Hamburg. HSV will sich von der Vergangenheit lösen. Wie reagiert der Club auf die Debatte um eine Abschaffung von “Hamburg, meine Perle“?
Die berühmte Stadionuhr des HSV hat endgültig ausgedient. Nach der verpassten Bundesliga-Rückkehr will der Verein nicht mehr an ihre Vergangenheit als Dino des Oberhauses erinnert werden. Auch die Hymne "Hamburg meine Perle", wird auf den Prüfstand gestellt.
Zunächst soll der riesige Zeitmesser, der einst die Dauer der Erstliga-Zugehörigkeit des HSV anzeigte, demontiert werden. "Wir haben bereits zum Ende der vergangenen Saison entschieden, die Uhr abzubauen. Wir möchten uns in die Zukunft ausrichten. Dabei hilft der ständige Blick in den Rückspiegel nicht", sagte HSV-Vorstandschef Bernd Hoffmann der "Bild"-Zeitung. Präsident Marcell Jansen ergänzte in der "Sportbild": "Sich immer an die Vergangenheit zu klammern, das ist falsch.“
In den ersten Netzreaktionen befürwortet die Mehrzahl der Fans die Entscheidung. Supporters-Chef Tim-Oliver Horn, bei Twitter als User "Sommerpause" unterwegs, kritisiert gar, dass die Stadionuhr nicht schon vor einem Jahr nach dem erstmaligen Abstieg der Clubgeschichte abgebaut worden war.
Was wird aus "Hamburg, meine Perle"?
Außerdem sieht der Supporters Club, der die rund 88.000 HSV-Mitglieder vertritt, nun die Zeit für den Zweitligisten gekommen, um auch die Hymne "Hamburg, meine Perle" abzuschaffen. In einem Facebookbeitrag kritisiert die Dachorganisation der Fans, dass es in "keiner Textstelle" des Liedes von Lotto King Karl um den HSV gehe, sondern vielmehr andere Vereine verhöhnt werden. Zudem werde von Juventus Turin oder Rom geträumt und davon, dass es für Erzrivale Werder Bremen in Hamburg nichts zu holen gebe.
"Wollen wir mal ehrlich sein? Bremen hat uns über Jahre abgehängt, hat uns am Ende immer geschlagen, wenn es darauf ankommt und wir singen: '…gibt’s für dich hier nix zu holen'', schreibt Horn. Im Gespräch mit dem Abendblatt kann er sich auch eine Zukunft von Lotto King Karl beim HSV vorstellen – aber unter einer Bedingung. "Ich würde es okay finden, wenn Lotto weitermacht, aber nicht mit diesem Lied", sagt Horn, der seinen Vorstoß mit der Abteilungsleitung der Supporters abgestimmt hat.

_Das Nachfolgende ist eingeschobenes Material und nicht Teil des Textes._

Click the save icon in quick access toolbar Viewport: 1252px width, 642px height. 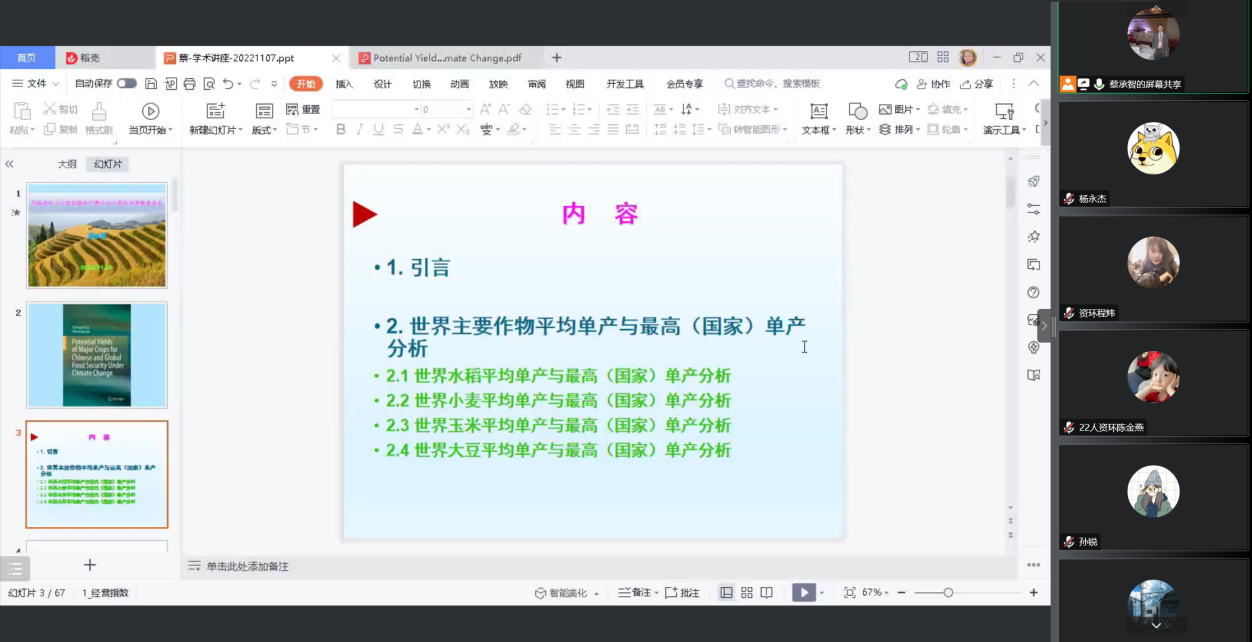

So sei das Thema auch schon mehrfach an das Präsidium, den Vorstand und den Aufsichtsrat herangetragen worden. Diesmal erhoffen sich die HSV-Supporters, dass ihr Wunsch erhört wird.
Lotto schweigt, HSV prüft Vorstoß
Auf Abendblatt-Nachfrage wollte sich Sänger Lotto King Karl, der die Hymne vor jedem Heimspiel live im Stadion singt, nicht zu der Forderung äußern. Der HSV, der die Abschaffung der Hymne beschließen müsste, prüft nun intern, ob "Hamburg, meine Perle" eine Zukunft hat. Eine klare Haltung zeigen bereits zahlreich Fans, die Horns Vorstoß in den sozialen Netzwerken begrüßen.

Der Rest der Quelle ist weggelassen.